- What is expected
In the listing below, a line holding "Screen dimensions: 724x1568" and a line holding "Open more options on BMA_GP tweet" mark the range. Retype both exactly, with all lines between them.

- Records supplied
=== Section Start ===

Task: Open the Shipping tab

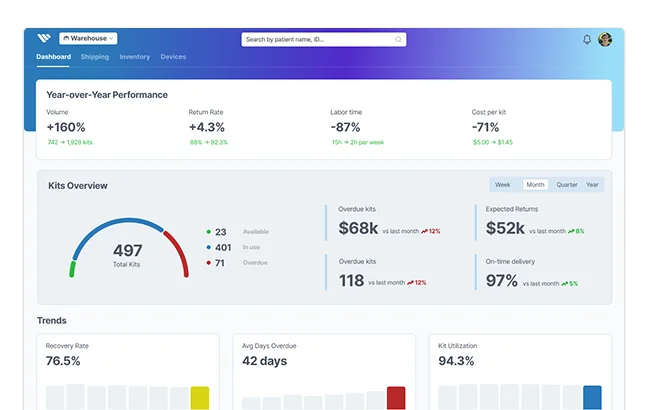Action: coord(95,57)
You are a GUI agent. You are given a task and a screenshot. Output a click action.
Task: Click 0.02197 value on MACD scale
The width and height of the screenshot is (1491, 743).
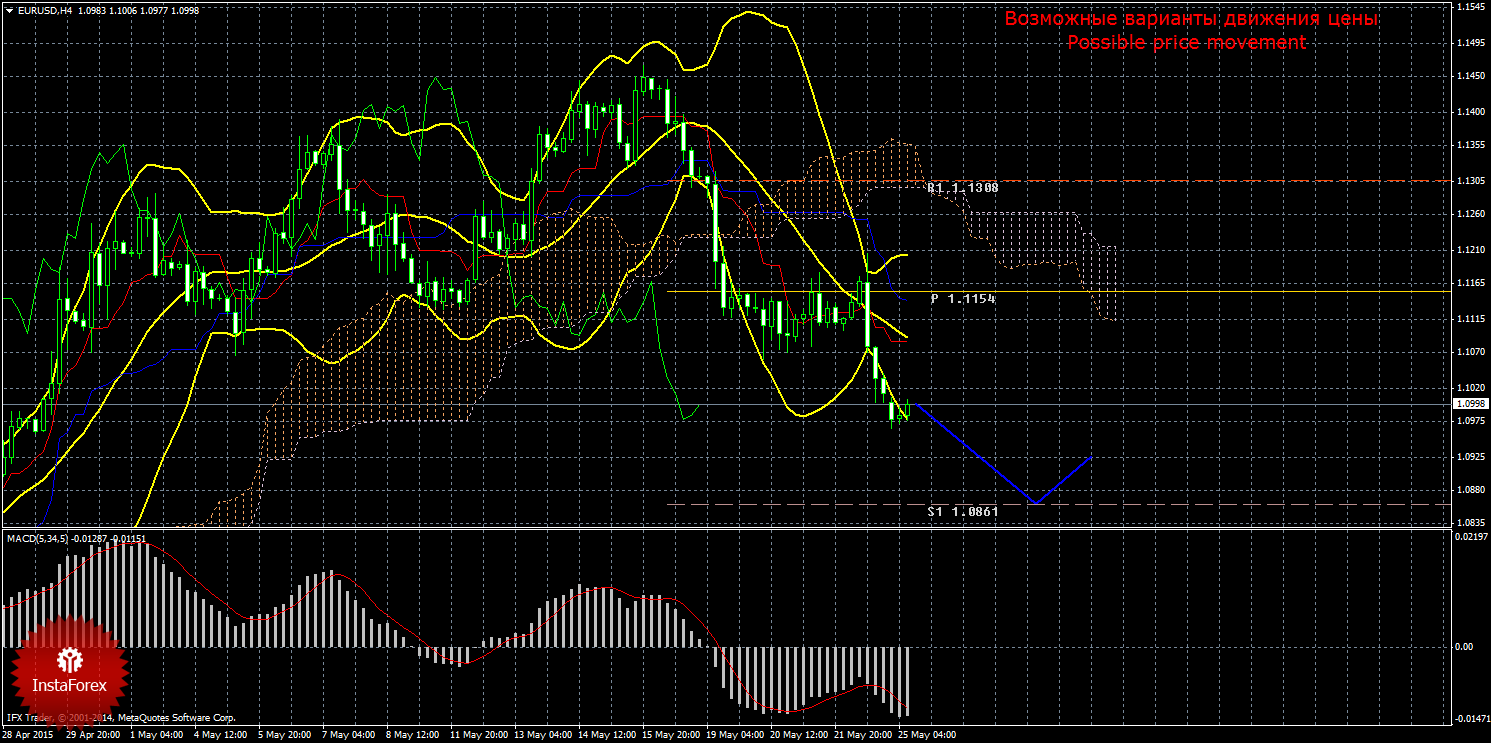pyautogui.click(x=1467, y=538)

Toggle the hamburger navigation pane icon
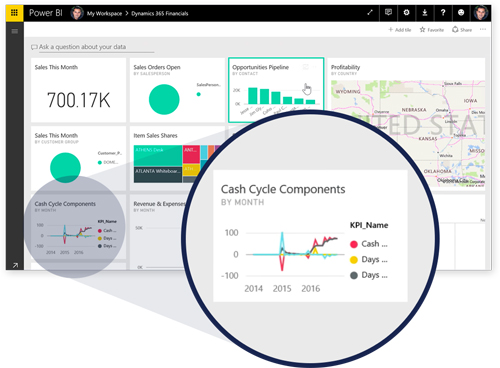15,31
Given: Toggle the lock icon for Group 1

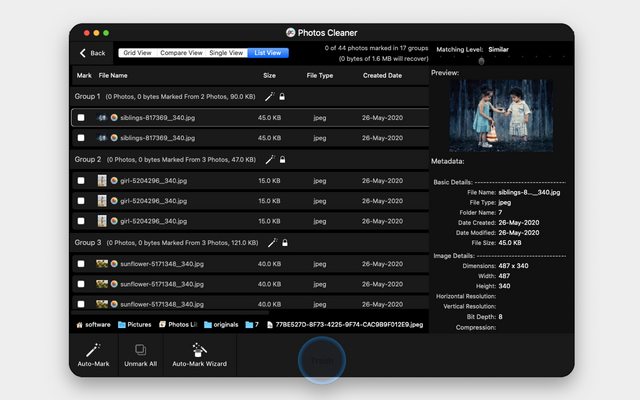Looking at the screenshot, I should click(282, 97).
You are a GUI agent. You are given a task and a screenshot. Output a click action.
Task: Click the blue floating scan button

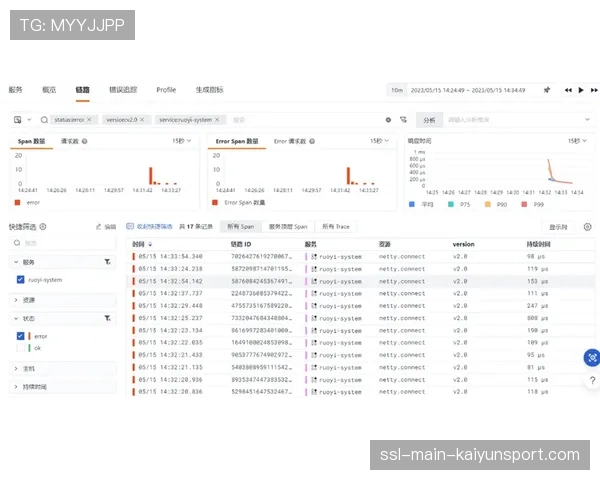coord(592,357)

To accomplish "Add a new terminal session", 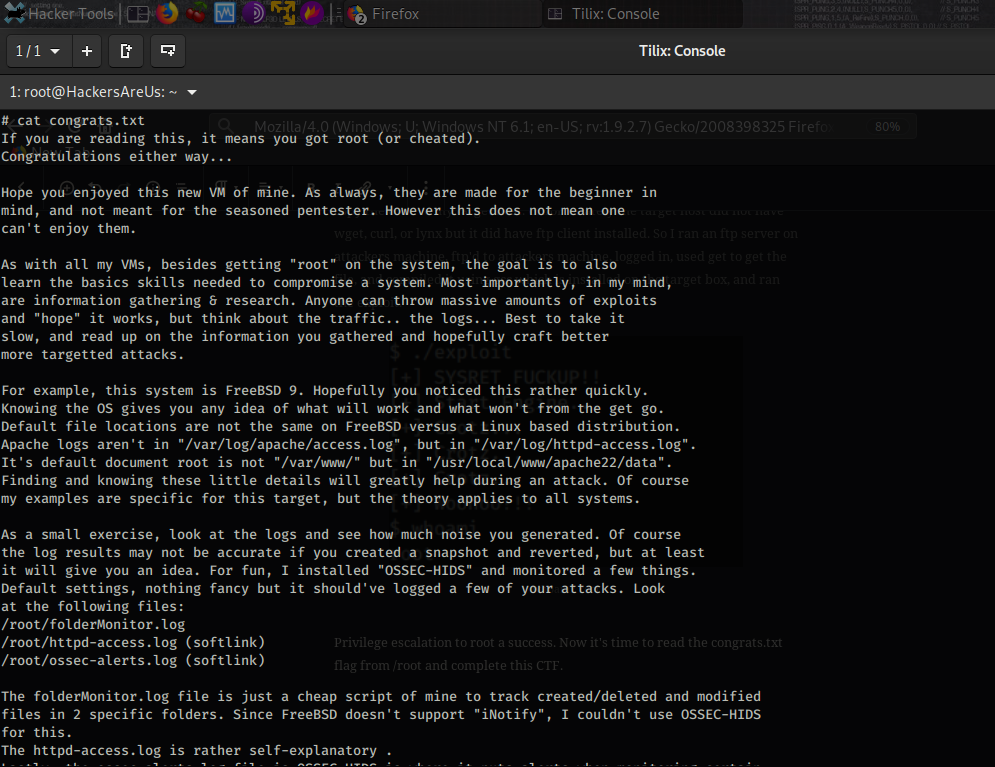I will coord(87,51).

=== Section End ===
=== Section Start ===

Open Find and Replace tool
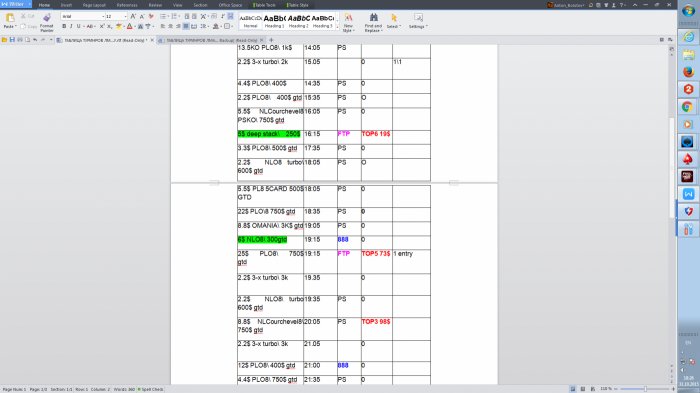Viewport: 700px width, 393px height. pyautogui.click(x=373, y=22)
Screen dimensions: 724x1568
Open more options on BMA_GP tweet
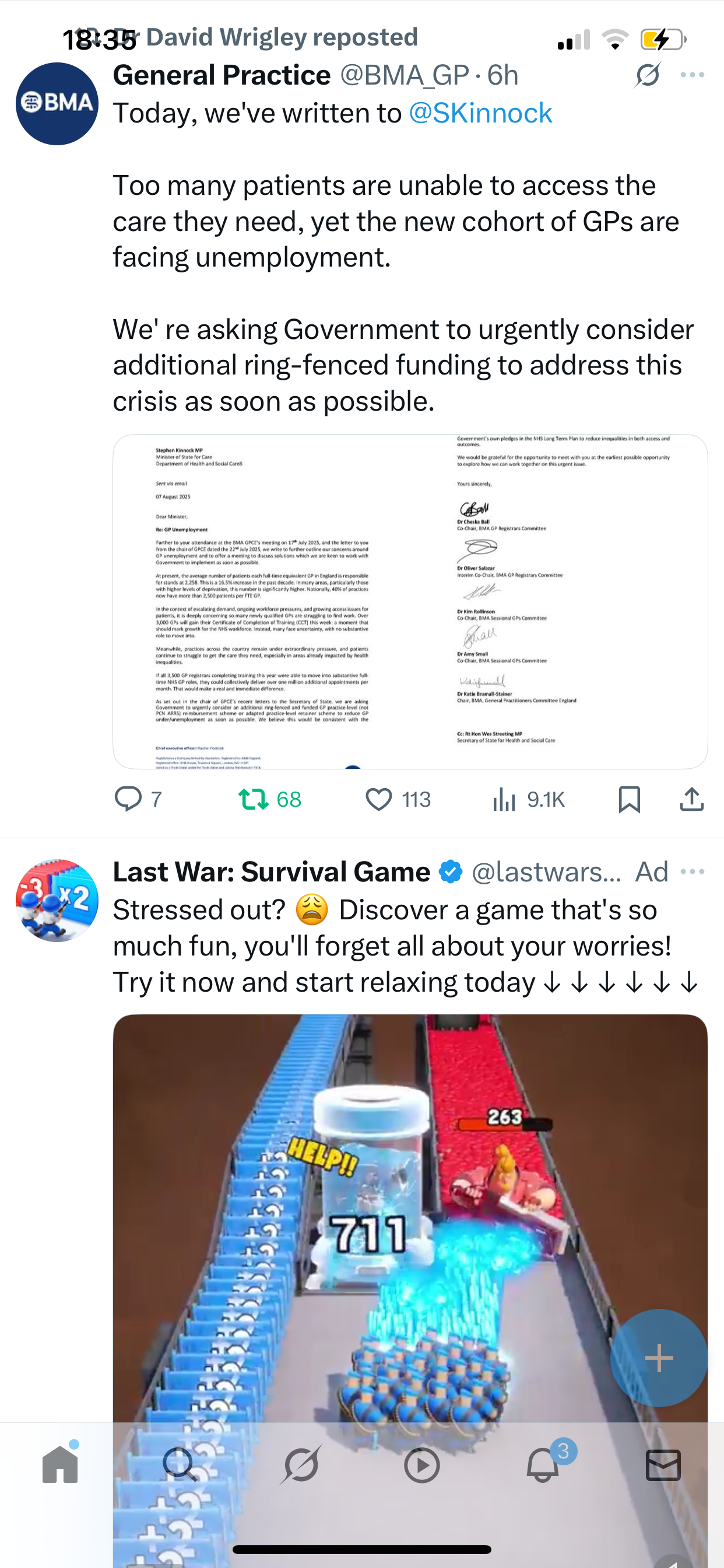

=== Section End ===

- The answer
Screen dimensions: 724x1568
Open more options on BMA_GP tweet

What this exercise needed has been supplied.